Nel corso del tempo l’azienda ha continuato a espandersi: attraversando alcuni cicli negativi, ma sempre riprendendosi. L’ultimo periodo critico è stato a cavallo del millennio. Dopo nove anni su dieci di vendite in calo, nel 2007 la Levi Strauss è finalmente tornata in attivo, anche se con un fatturato quasi dimezzato: 4 miliardi di dollari rispetto ai 7 miliardi di metà degli anni Novanta. La ragione delle difficoltà? La concorrenza sempre più agguerrita di case rivali e di produttori low-cost, che i predecessori di Bergh hanno cercato di contrastare agendo sui costi, delocalizzando alcuni impianti e moltiplicando le cause per violazione dei copyright, in particolare contro Ralph Lauren, Zegna e altri gruppi tessili.
Il rapporto tra jeans made in Usa e quelli prodotti all’estero è complesso per la Levi Strauss, che proprio sull’identità americana ha fatto leva per moltiplicare le vendite. Ancora adesso i suoi pantaloni sono un simbolo di patriottismo: Glenn Beck, ad esempio, un personaggio famoso nel mondo della radio ed esponente della destra ultraconservatrice, ha lanciato una “sua” linea di jeans Levi’s, chiamato 1791, come l’anno in cui fu ratificata la costituzione jeffersoniana, e prodotto interamente negli States. Ma in un mondo globale la Levi Strauss aveva anche bisogno di integrare la specificità americana con elementi più vicini alla sensibilità del pubblico internazionale. Di qui la scelta del modello ecosostenibile, avviata con misure di risparmio energetico e continuata con iniziative sul cotone organico e il risparmio di acqua, per sfociare adesso nei pantaloni fatti di plastica.
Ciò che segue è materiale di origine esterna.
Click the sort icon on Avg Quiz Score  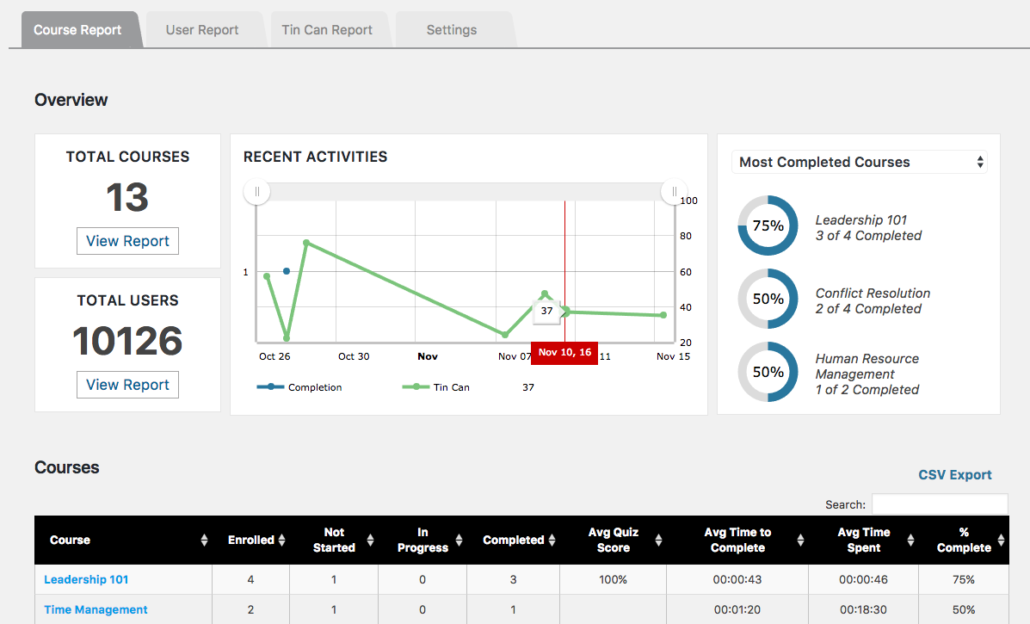click(x=658, y=540)
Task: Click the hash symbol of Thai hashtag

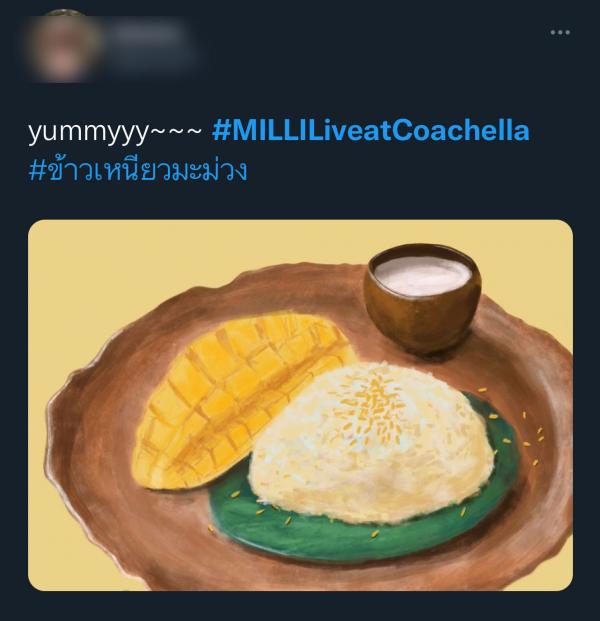Action: click(36, 172)
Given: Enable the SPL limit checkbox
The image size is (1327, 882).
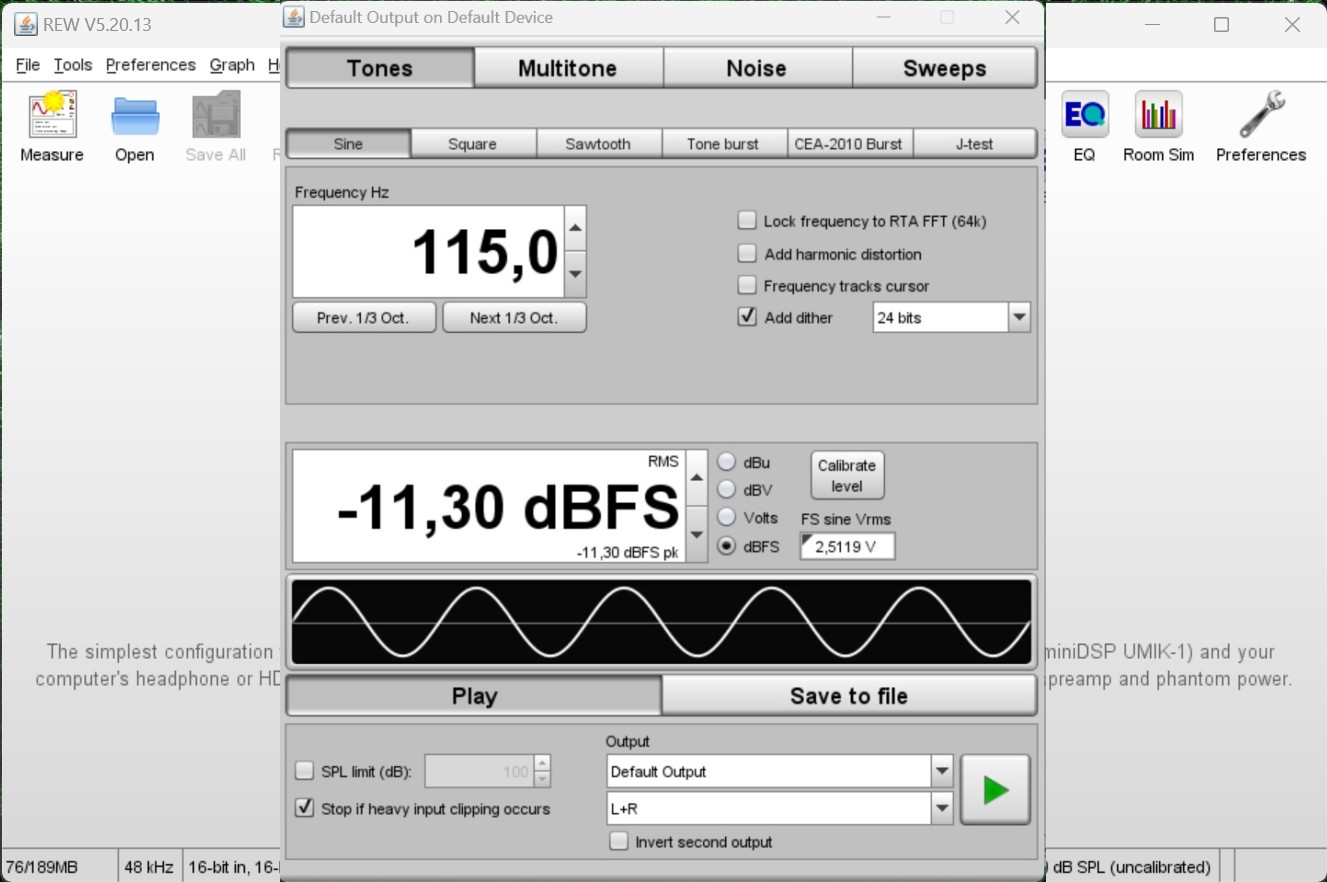Looking at the screenshot, I should [x=305, y=771].
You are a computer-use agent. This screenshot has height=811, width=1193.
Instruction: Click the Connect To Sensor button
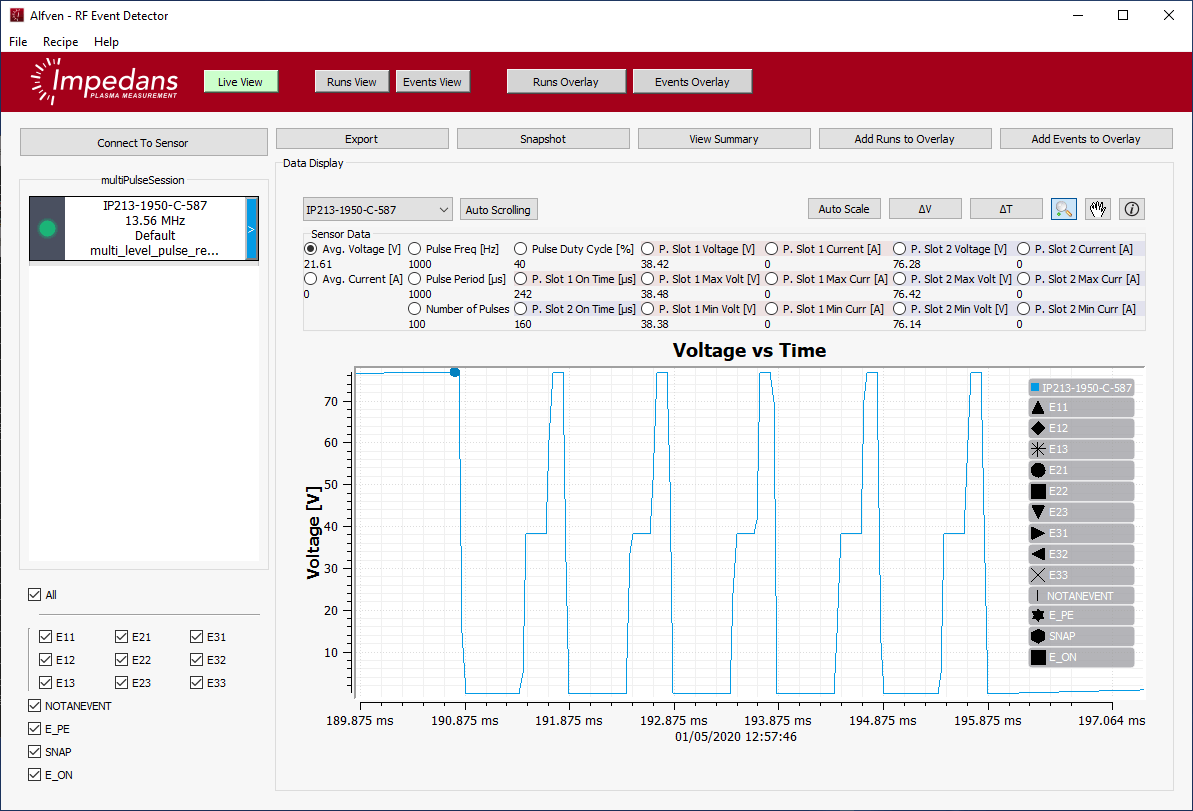(143, 143)
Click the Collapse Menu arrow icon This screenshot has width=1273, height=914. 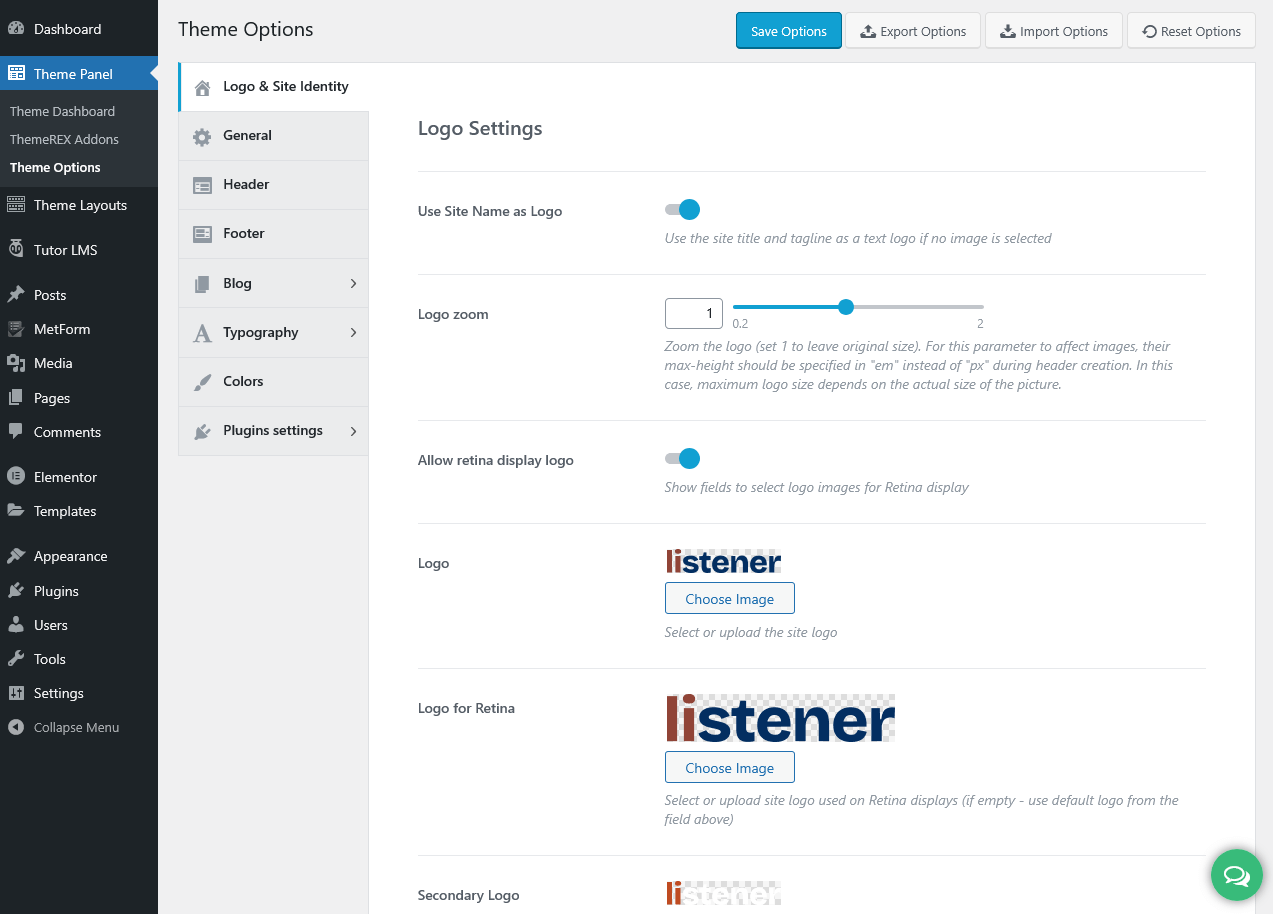(x=16, y=728)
“Una grande azienda con un minore impatto ambientale”: questo il motto adottato negli ultimi anni dai manager di San Francisco, tutti esterni alla proprietà, con il duplice obiettivo di farsi pubblicità e respingere le ricorrenti accuse di insensibilità ecologica. Così nel 2009 la Levi Strauss ha lanciato un programma di educazione del consumatore per spingerlo a lavare meno spesso i jeans, in modo da consumare meno acqua. Al tempo stesso, insieme a altre aziende del comprato riunite nell’associazione “Better cotton iniziative”, ha incoraggiato in Pakistan, India, Mali e Brasile la produzione di un cotone speciale che richiede meno irrigazione e che viene usato ora nel 5 per cento dei suoi jeans. L’azienda di San Francisco ha anche riesaminato il processo di lavorazione che serva a al denim, il tessuto dei jeans, il suo “look disperato”. Prima occorrevano 45 litri di acqua perché, con il lavaggio assieme alla pomice, ogni paio di pantaloni assumesse quella sua caratteristica inconfondibile. Adesso, grazie all’uso di ceramiche hi-tech, di palline di gomma e sistemi innovativi di filtraggio, bastano appena 4 litri e mezzo per ogni paio.
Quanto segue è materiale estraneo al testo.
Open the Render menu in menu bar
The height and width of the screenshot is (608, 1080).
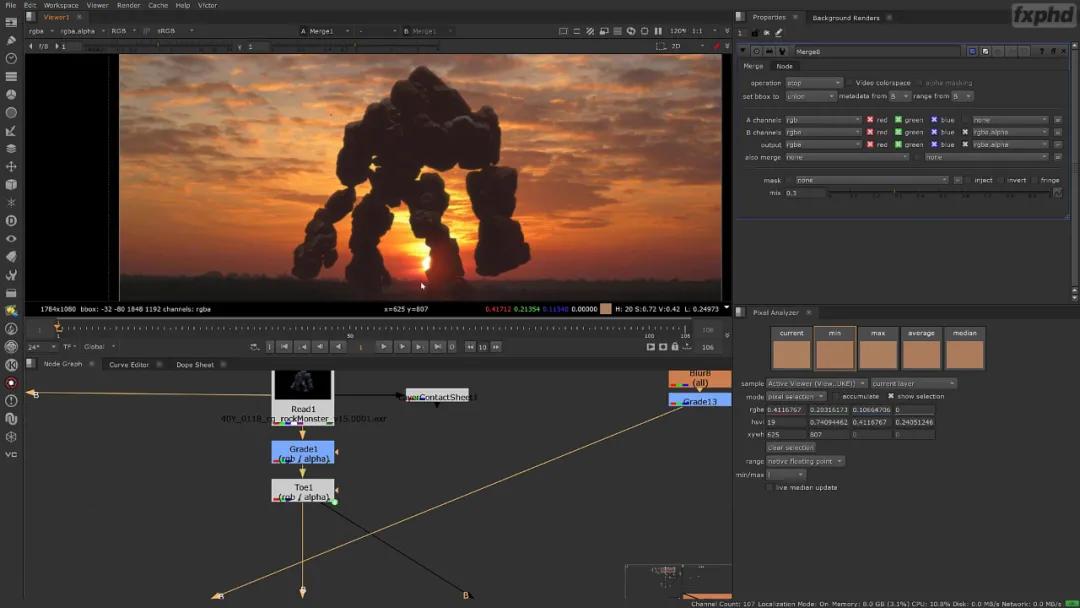click(128, 5)
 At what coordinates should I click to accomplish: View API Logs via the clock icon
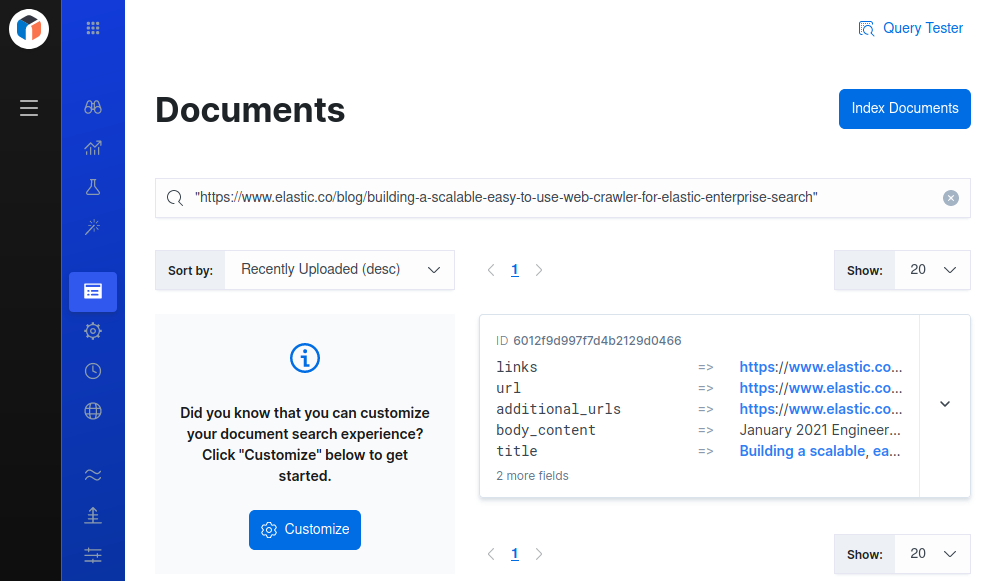(93, 370)
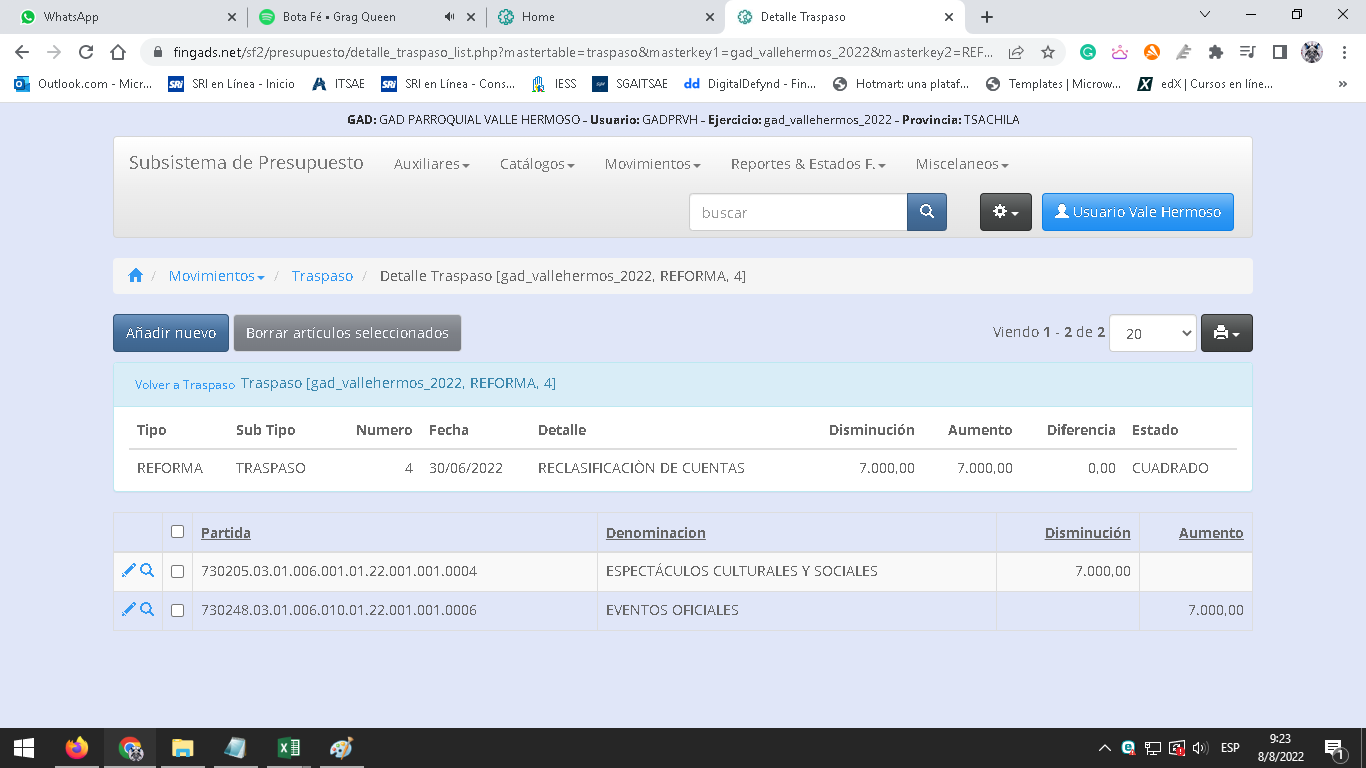This screenshot has width=1366, height=768.
Task: Click the magnifier search button
Action: 926,212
La multinazionale ha così risparmiato 360 milioni di litri di acqua, ma il vero salto di qualità sotto il profilo ambientale arriverà con l’uso della plastica riciclata. Le bottiglie vengono divise per colore, pulite e ridotte in fiocchi di polyester: che poi, grazie all’uso di speciali macchine filatrici, sono intrecciati nel tessuto di cotone. «Il colore delle ex-bottiglie di plastica - assicurano con orgoglio a Levi Plaza, la sede della società lungo l’Embarcadero di San Francisco conferisce al tessuto delle bellissime sfumature cromatiche».